On the flip side, caffeine will stimulate the gastrointestinal system and cause food to move quicker ‘through’. We probably all know the effect of that first coffee in the morning – no need to go in to details. However, when in a competition setting, you don’t want to be running to and from the toilet. Taken into consideration that most people already get excited at the prospect of having to perform, coffee can make a nervous stomach even more nervous. There’s also been some findings suggesting that caffeine can work as a diuretic (drive water out of the body), but this seems debatable and shouldn’t pose a big threat assuming that you drink enough water.
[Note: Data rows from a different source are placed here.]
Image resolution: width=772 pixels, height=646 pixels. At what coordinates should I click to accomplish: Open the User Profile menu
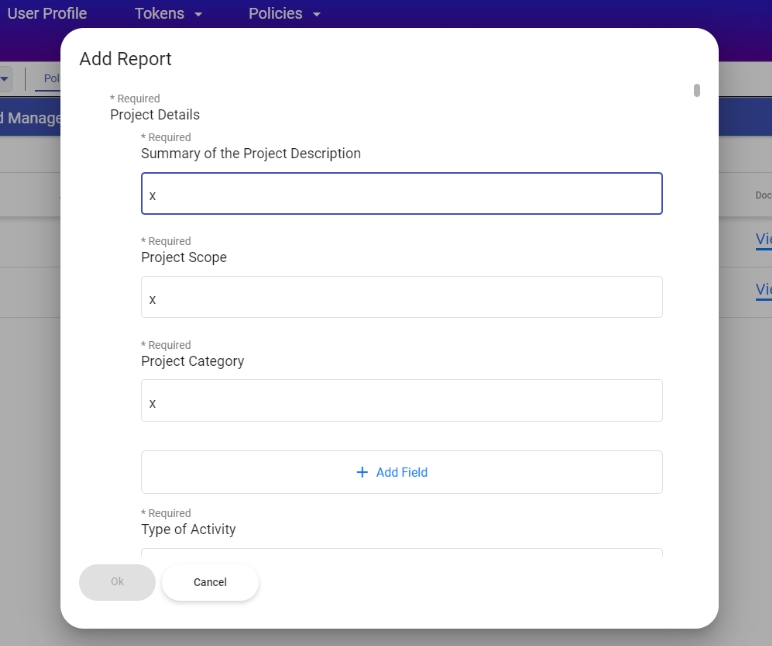point(47,14)
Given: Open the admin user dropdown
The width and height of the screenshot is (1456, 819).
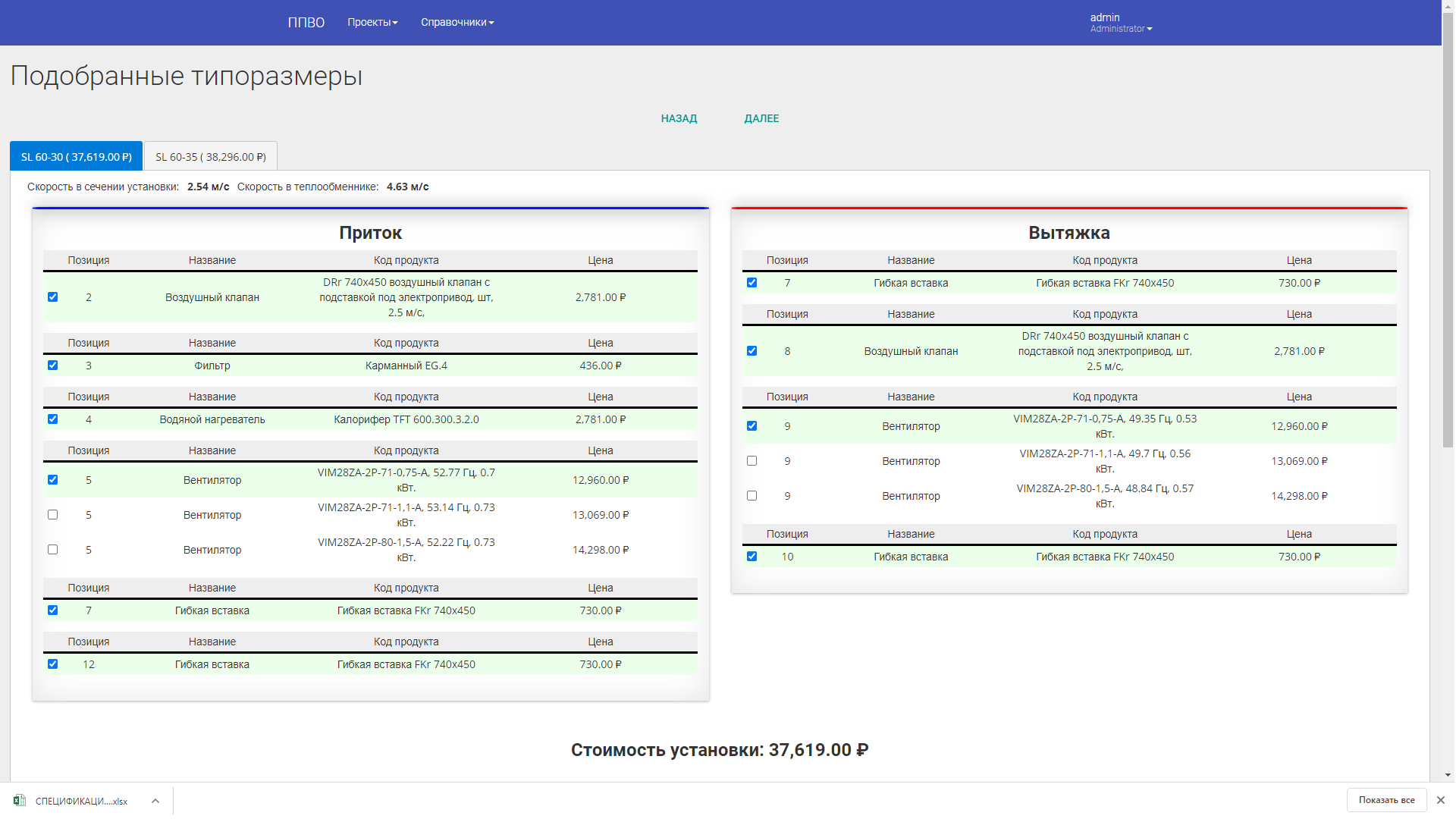Looking at the screenshot, I should tap(1121, 23).
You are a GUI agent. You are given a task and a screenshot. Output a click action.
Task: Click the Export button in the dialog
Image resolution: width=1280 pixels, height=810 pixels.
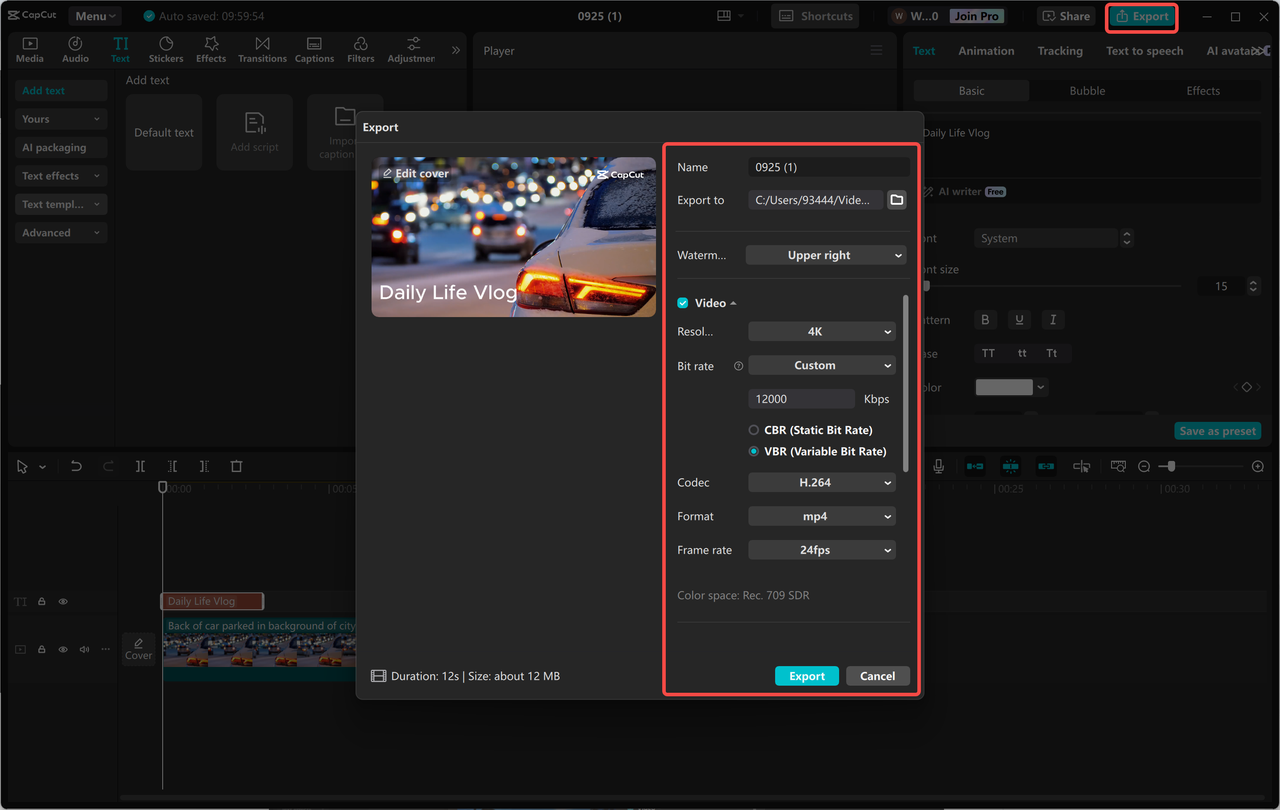(806, 675)
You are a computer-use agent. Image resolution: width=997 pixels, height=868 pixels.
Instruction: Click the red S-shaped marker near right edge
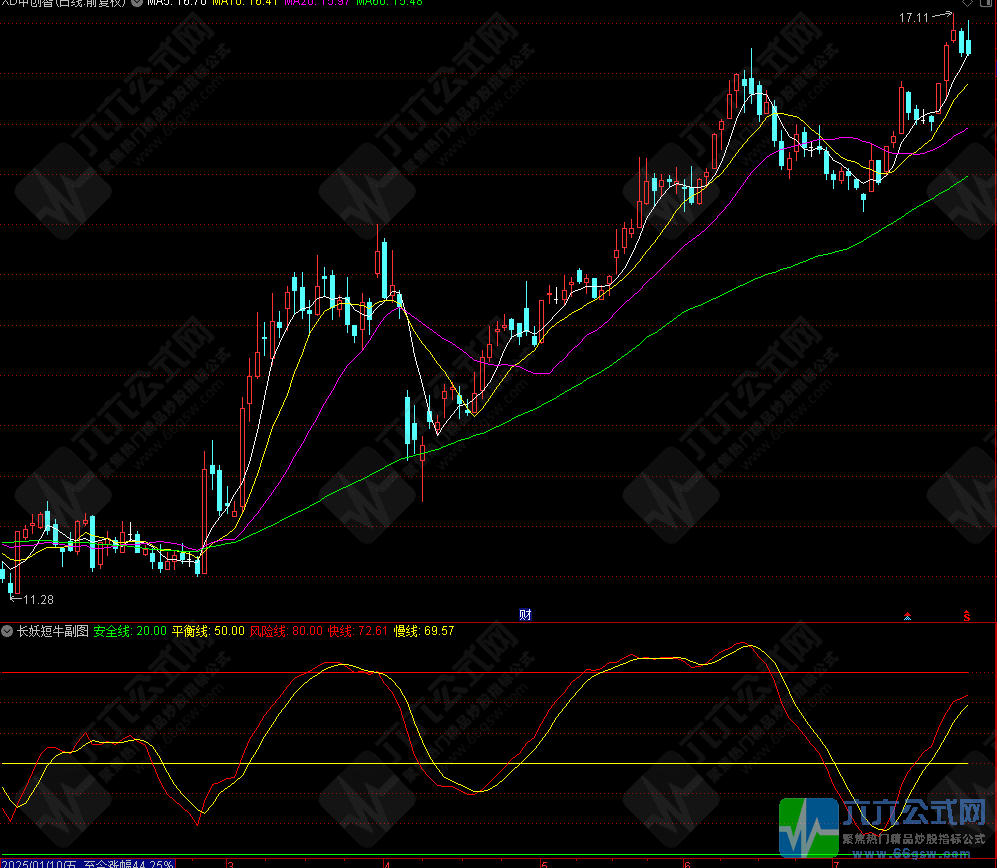click(x=966, y=615)
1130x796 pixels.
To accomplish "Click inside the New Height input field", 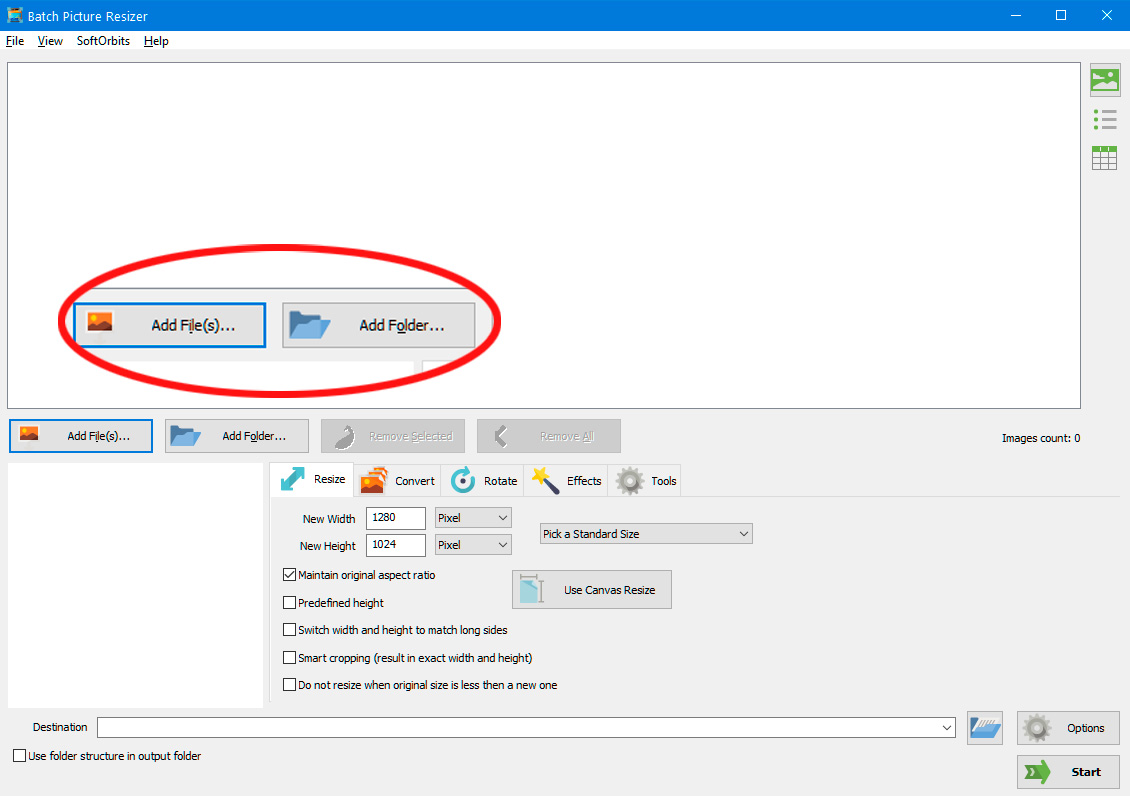I will point(395,544).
On top of this, as with many other stimulating substances, tolerance will eventually develop. This means that you’ll need more of the stimulant to get the same effect. Which is both expensive and inconvenient 🙂
All in all, there’s nothing wrong with enjoying a good cup of coffee as part of your pre-workout ritual. It might also add on top of your natural ‘high’ and make you more ready for working out. However, due to the factors mentioned above, we advice you to limit you intake (and we’ll try to do the same 🙂 ).